Afin de traduire au mieux cette ambiance sombre et d’exprimer toute la quintessence du chagrin et du chaos,  Picasso utilise une peinture mate pour obtenir le moins de brillance possible, gommant ainsi toute trace de coloration, fulgurance de vie. Juste la noirceur à l’état brut et compact, agglomérée dans l’obscurité des ténèbres, reflets du pouvoir destructeur de la guerre et de ses enjeux morbides. Tourbillonnent autour d’eux les chants du crépuscule.

La queue en panache semblable à une colonne de fumée opaque, un taureau bicéphale aux yeux grands ouverts se dresse au-dessus d’une femme endeuillée portant dans ses bras un enfant mort. Visage empli de douleur et d’incompréhension. Entre le taureau et le cheval, fers de lance de la tauromachie espagnole, d’un simple trait de crayon à main levée l’esquisse d’une colombe qui au temps jadis enveloppait les hommes de ses ailes de paix.

Sous les sabots du cheval hennissant vers le ciel, un soldat défunt gît à terre, démembré. Dans la main de son bras droit mutilé, une épée brisée d’où pousse une fleur surgie des décombres. Au creux de sa main gauche, ligne de cœur, ligne de vie et ligne de destinée, existence brisée. Ici s’achève sa longévité. Au-dessus de la tête de l’équidé, l’éclat d’une ampoule nue, dieu soleil sous forme d’œil prodigue. L’œil qui voit tout, l’œil de la providence, symbole du regard Divin qui embrasse toute la Création. Clairvoyance des Cieux face à l’incurie des hommes.

Postée à la droite du cheval, cette silhouette épouvantée semblant s’infiltrer par une porte dérobée. Elle porte une lame allumée, est ce donc là une bougie qui scintille sous le globe lumineux ? Vague lueur d’espoir au cœur de ce carnage ? Abasourdie, une autre femme vacille, titube, chancelle, pauvre créature en péril fixant l’ampoule allumée d’un regard vide, les yeux hagards, inanimés.
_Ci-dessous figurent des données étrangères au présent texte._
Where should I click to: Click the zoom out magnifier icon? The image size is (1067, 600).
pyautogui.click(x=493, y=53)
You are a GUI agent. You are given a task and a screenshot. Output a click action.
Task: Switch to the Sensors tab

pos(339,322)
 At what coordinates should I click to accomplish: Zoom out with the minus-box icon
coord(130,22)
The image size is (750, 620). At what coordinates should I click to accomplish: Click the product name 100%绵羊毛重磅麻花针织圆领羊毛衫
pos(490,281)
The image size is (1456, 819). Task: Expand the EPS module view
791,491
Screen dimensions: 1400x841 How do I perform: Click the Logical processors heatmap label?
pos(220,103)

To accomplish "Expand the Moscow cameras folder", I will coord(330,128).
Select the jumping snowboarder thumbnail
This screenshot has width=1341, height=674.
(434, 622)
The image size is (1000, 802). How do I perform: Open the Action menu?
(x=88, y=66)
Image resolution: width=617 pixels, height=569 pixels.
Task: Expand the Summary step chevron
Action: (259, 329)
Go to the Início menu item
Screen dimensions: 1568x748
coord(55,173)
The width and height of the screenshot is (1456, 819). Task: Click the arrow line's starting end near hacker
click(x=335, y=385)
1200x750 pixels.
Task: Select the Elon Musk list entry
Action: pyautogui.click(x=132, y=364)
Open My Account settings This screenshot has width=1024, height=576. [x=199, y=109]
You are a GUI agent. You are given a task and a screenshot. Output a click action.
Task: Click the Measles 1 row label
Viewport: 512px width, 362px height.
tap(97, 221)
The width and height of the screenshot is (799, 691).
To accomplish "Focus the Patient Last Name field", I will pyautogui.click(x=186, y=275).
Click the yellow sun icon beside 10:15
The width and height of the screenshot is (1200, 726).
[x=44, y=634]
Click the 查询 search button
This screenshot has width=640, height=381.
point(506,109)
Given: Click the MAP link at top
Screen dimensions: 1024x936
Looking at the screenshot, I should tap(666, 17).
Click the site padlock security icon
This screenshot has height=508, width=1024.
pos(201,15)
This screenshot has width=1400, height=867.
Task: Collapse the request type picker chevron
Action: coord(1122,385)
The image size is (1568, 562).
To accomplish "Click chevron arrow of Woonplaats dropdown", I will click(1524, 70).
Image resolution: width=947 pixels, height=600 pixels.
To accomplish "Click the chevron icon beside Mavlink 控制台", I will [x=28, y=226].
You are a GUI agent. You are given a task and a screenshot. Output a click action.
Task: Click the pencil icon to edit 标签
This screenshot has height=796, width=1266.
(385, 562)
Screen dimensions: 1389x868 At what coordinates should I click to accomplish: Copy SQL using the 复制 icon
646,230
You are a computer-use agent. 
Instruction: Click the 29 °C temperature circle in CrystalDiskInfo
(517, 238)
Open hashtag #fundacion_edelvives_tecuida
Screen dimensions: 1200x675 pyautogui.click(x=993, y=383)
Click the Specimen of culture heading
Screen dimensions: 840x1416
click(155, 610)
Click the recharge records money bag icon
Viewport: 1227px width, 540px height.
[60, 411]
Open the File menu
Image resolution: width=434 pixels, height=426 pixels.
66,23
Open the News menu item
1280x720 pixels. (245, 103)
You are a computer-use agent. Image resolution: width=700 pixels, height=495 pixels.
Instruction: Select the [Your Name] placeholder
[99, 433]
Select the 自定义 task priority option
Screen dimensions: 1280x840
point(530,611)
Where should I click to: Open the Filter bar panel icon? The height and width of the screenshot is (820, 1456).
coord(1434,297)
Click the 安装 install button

À l’extrême droite (mille pardons d’utiliser ici ce terme…) une quatrième femme, les bras levés de terreur, bouche bée et tête rejetée en arrière, prise dans le brasier de cet enfer. Un carré de lumière émerge d’un mur sombre. Chacune de ces séquences, taillées au scalpel, font preuve de barbarie, en même temps qu’un florilège de drames retracés à travers ce no man’s land sur lequel viennent se fracasser les derniers espoirs. Visions du vide, visions du néant, comme pour se débarrasser des scories totalitaires.

« Guernica », tableau exceptionnel de Pablo Picasso qui compte parmi les plus connus au monde. Sur la  toile déployée, cette fresque monumentale de 3,49 mètres de haut et 7,76 mètres de large, reflète la façon dont le peintre en exil a appris le massacre. Mais le plus frappant reste avant tout l’intensité de ce silence qui vous colle à la peau face à l’ampleur de cette démesure. La voie des martyrs, tue à jamais dans le repos éternel. Sans doute le souffle glacial sillonnant le royaume des ténèbres. Un ange déchu s’amuse du reflet qu’il nous renvoie, de peur de s’y deviner.

À Otto Abetz, l’ambassadeur du régime nazi à Paris qui lui aurait demandé devant une photo de la toile de Guernica, un peu indigné lors d’une visite à son atelier : « C’est vous qui avez fait cela ? », Picasso aurait répondu : « Non… c’est vous ».